**What you need to do:** Look below. Copy each line that has "computer" in it.
** Input follows **
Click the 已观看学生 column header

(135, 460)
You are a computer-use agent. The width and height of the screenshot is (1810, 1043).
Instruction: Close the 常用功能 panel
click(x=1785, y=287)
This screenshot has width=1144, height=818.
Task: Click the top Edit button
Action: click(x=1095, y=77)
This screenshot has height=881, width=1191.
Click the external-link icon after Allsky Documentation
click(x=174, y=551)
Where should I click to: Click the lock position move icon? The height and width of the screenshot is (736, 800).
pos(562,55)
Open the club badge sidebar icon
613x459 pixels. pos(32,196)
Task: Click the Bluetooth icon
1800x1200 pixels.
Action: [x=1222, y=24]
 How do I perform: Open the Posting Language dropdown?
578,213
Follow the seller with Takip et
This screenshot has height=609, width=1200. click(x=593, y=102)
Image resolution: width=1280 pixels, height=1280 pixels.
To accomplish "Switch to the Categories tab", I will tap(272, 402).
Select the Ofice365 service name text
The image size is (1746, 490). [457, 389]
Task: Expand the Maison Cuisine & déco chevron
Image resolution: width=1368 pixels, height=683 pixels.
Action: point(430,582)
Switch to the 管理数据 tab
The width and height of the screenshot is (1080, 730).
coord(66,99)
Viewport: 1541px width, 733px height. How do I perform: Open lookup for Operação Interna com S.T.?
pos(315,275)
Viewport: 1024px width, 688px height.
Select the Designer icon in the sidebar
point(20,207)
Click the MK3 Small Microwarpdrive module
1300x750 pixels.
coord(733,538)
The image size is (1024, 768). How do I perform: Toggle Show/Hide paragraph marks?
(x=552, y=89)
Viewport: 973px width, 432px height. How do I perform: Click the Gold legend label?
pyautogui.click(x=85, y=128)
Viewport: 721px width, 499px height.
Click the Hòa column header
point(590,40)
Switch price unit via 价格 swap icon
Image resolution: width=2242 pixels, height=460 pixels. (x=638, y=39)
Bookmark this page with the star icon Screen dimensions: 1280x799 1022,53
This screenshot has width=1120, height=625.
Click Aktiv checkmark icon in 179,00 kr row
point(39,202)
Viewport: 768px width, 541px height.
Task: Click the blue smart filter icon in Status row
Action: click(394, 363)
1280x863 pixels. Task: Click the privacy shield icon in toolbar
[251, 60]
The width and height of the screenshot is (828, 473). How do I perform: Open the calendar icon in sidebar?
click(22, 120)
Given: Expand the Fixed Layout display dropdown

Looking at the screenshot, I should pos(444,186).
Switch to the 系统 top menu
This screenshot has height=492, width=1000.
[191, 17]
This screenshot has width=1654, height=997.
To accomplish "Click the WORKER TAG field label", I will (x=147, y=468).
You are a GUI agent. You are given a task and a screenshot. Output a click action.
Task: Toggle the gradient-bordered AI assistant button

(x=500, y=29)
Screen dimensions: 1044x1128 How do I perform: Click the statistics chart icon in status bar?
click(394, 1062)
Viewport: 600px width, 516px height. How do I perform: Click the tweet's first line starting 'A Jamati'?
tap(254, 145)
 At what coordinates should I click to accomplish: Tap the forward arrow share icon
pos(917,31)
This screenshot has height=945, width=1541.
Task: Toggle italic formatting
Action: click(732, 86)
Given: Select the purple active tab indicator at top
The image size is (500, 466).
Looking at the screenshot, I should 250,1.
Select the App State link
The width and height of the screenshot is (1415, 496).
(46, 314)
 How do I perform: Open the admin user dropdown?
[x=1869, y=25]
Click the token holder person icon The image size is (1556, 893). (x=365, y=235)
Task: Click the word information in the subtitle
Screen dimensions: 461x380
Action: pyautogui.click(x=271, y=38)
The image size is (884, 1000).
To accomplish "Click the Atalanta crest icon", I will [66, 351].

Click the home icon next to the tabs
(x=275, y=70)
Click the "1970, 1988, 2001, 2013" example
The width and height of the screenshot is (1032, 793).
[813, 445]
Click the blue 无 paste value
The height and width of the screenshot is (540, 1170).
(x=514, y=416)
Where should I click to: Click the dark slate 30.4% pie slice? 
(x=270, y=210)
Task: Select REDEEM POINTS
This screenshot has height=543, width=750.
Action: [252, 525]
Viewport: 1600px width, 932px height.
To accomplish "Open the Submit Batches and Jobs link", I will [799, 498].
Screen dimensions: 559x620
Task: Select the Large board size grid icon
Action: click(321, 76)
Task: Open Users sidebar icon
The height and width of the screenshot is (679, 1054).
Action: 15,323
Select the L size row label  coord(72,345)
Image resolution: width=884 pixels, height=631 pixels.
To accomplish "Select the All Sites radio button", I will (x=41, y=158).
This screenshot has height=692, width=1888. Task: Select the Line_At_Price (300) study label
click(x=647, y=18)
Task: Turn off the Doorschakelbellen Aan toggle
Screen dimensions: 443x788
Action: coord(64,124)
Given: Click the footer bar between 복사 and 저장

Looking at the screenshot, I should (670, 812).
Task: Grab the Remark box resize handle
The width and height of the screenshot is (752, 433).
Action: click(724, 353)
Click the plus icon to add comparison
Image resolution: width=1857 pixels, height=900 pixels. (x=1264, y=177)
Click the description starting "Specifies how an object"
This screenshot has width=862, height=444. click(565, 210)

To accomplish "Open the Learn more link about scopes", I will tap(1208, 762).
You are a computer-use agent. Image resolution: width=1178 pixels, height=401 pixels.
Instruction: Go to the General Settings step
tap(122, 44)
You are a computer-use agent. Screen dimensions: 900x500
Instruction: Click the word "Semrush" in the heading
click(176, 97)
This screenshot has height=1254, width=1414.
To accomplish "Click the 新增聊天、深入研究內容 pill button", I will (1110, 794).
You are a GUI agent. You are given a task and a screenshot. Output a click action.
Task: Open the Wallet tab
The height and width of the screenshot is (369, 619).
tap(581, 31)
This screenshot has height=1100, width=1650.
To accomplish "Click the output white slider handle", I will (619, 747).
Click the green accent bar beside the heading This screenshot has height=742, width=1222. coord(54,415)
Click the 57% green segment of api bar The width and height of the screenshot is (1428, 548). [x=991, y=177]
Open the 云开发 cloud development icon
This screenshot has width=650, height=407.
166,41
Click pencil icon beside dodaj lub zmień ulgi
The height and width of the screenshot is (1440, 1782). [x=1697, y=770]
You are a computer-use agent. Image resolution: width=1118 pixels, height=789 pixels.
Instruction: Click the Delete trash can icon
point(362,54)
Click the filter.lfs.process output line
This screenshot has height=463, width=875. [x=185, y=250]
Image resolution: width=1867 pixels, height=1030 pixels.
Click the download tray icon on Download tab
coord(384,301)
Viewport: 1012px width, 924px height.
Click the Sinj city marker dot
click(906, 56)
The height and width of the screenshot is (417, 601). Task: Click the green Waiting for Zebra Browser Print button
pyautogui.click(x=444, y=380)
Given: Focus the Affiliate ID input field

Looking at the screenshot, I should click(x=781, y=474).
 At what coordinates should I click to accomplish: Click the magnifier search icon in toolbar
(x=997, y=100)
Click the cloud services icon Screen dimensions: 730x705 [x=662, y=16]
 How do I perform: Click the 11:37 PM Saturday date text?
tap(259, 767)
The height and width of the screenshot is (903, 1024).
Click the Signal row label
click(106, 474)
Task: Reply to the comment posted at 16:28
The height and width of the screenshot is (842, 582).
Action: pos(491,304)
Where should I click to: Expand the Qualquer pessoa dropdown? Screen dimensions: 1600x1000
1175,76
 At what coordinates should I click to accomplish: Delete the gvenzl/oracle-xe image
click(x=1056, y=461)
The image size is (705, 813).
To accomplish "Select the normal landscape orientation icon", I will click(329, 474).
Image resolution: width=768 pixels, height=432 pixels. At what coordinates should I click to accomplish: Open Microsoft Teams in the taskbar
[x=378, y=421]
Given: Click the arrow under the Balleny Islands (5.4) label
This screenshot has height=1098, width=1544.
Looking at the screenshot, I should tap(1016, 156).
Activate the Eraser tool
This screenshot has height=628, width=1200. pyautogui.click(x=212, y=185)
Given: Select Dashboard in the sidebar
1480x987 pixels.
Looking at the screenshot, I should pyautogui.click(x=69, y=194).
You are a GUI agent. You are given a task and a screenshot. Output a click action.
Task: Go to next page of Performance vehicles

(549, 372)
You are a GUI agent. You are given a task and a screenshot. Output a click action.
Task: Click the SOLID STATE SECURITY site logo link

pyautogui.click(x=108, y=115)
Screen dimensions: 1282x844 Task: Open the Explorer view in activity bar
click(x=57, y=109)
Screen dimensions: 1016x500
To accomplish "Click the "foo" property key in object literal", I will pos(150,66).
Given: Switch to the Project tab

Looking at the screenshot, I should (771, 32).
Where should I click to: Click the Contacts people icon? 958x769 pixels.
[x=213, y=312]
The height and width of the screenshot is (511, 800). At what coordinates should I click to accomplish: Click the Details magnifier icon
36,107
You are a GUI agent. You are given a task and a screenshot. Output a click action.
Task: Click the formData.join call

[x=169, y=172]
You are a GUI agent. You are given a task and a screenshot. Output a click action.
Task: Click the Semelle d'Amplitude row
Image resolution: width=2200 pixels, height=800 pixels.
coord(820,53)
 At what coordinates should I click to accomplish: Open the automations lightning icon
** End of Input **
**Solution to this task:**
You are a computer-use agent. The width and height of the screenshot is (1810, 1043).
You are a computer-use agent. Image resolution: width=1178 pixels, height=401 pixels.
You are a computer-use agent. Screen dimensions: 900x500
You are a computer-use agent. Image resolution: width=1118 pixels, height=789 pixels.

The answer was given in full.